(Collected data)
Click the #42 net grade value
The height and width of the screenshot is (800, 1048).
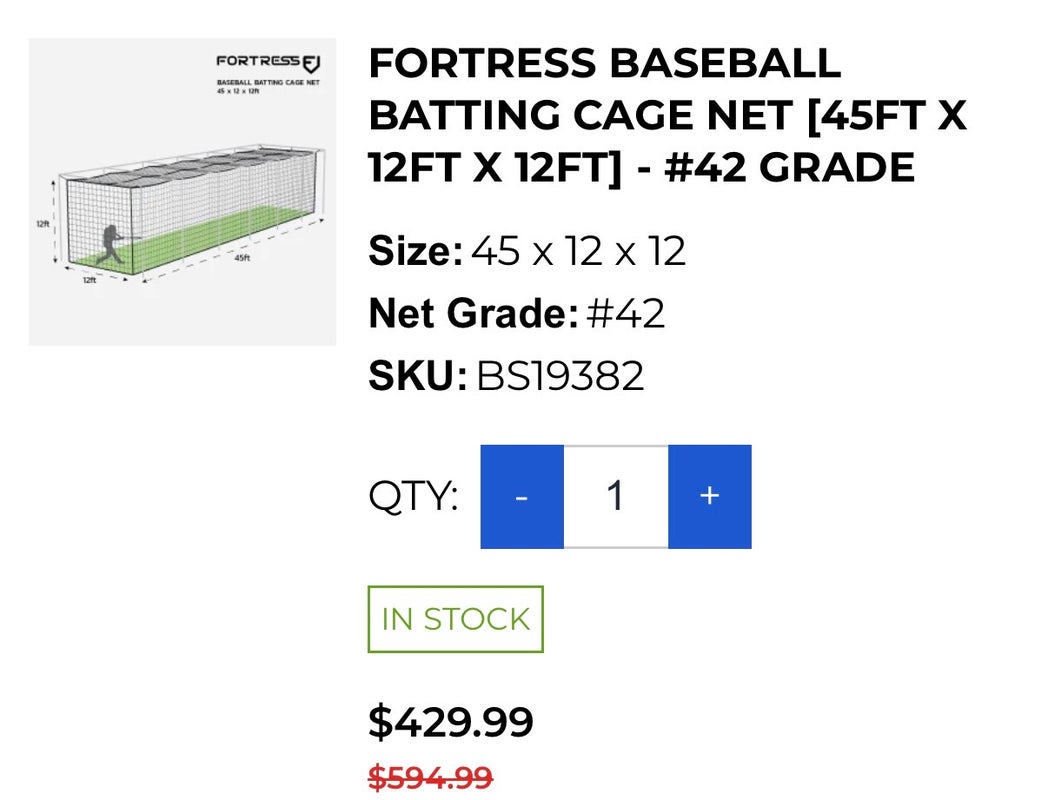[625, 314]
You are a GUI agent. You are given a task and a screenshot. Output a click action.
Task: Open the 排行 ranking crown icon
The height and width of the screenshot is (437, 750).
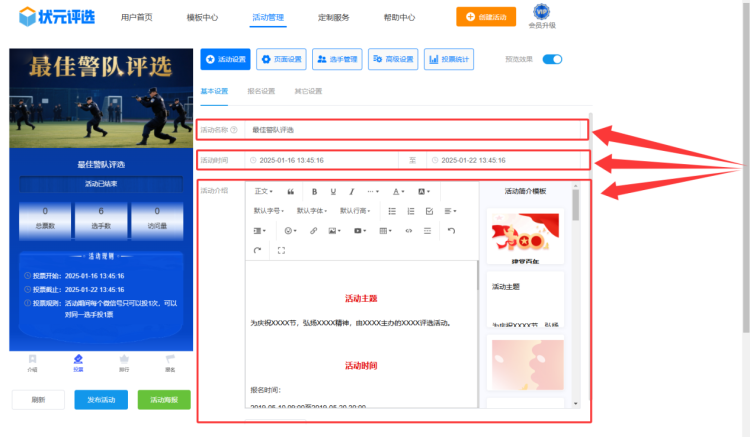pos(124,361)
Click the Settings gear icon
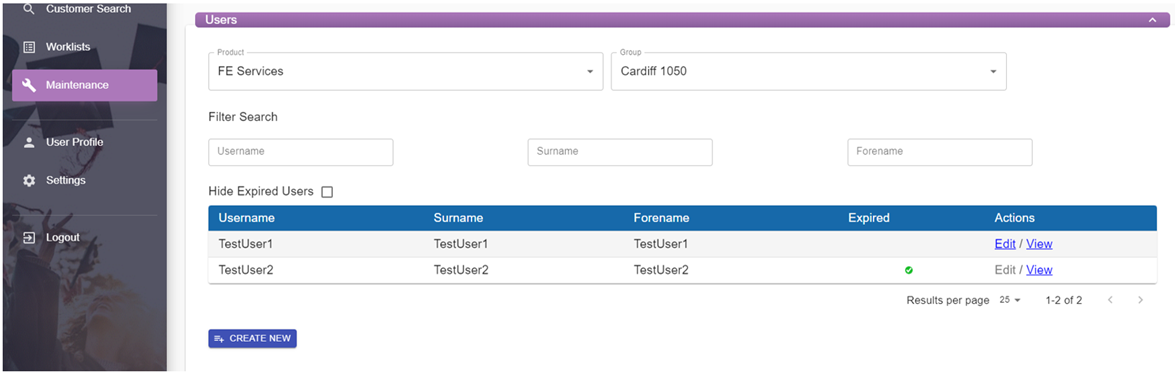 tap(29, 181)
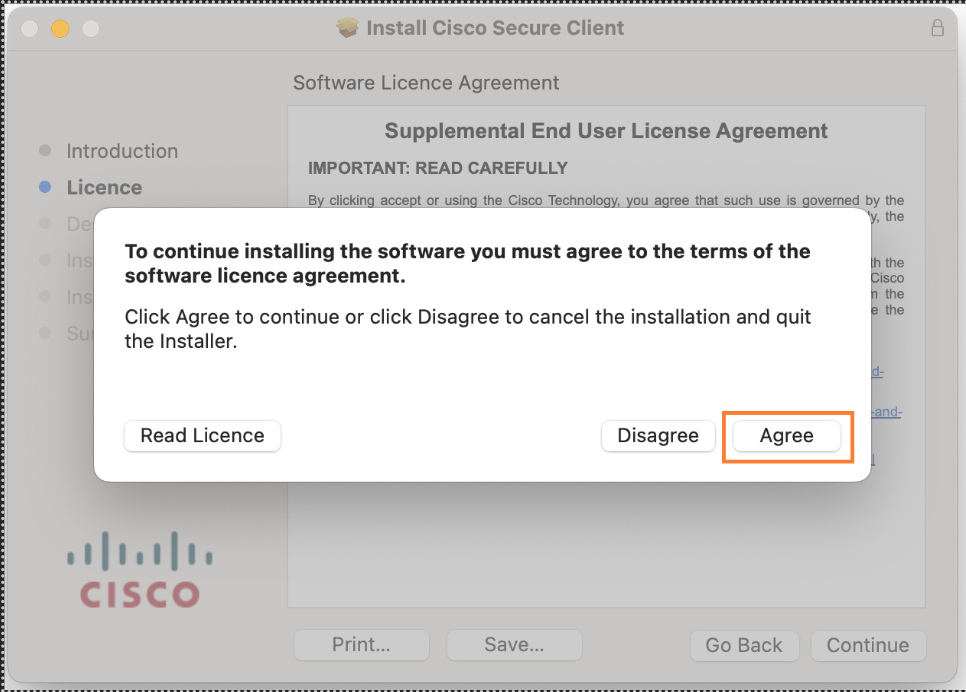This screenshot has height=692, width=966.
Task: Click the grey bullet beside Introduction
Action: (x=45, y=150)
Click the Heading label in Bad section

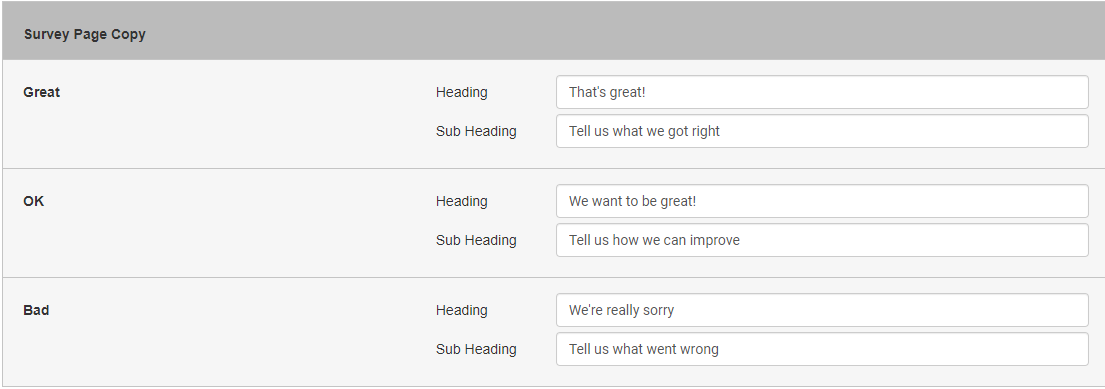462,310
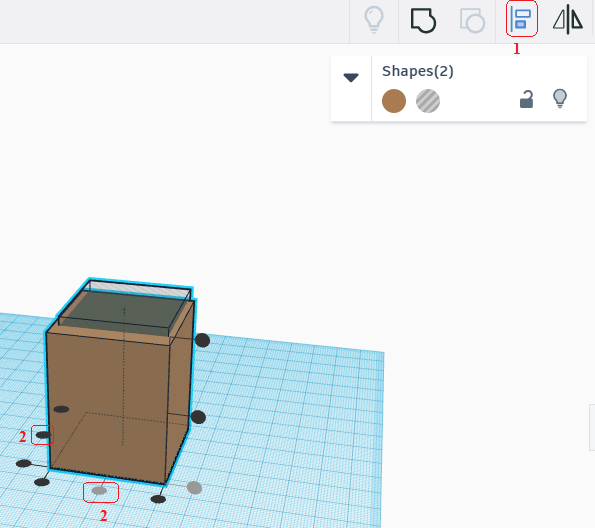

## What to work on
Leave every picture out and retype exactly the lines of the records above from the one holding "Click the Settings gear icon" through the last, both ends included and nothing besides.

## Response to this exercise
Click the Settings gear icon
 tap(29, 181)
This screenshot has height=692, width=966.
Task: Click the grey bullet beside Introduction
Action: (x=45, y=150)
Click the Heading label in Bad section

462,310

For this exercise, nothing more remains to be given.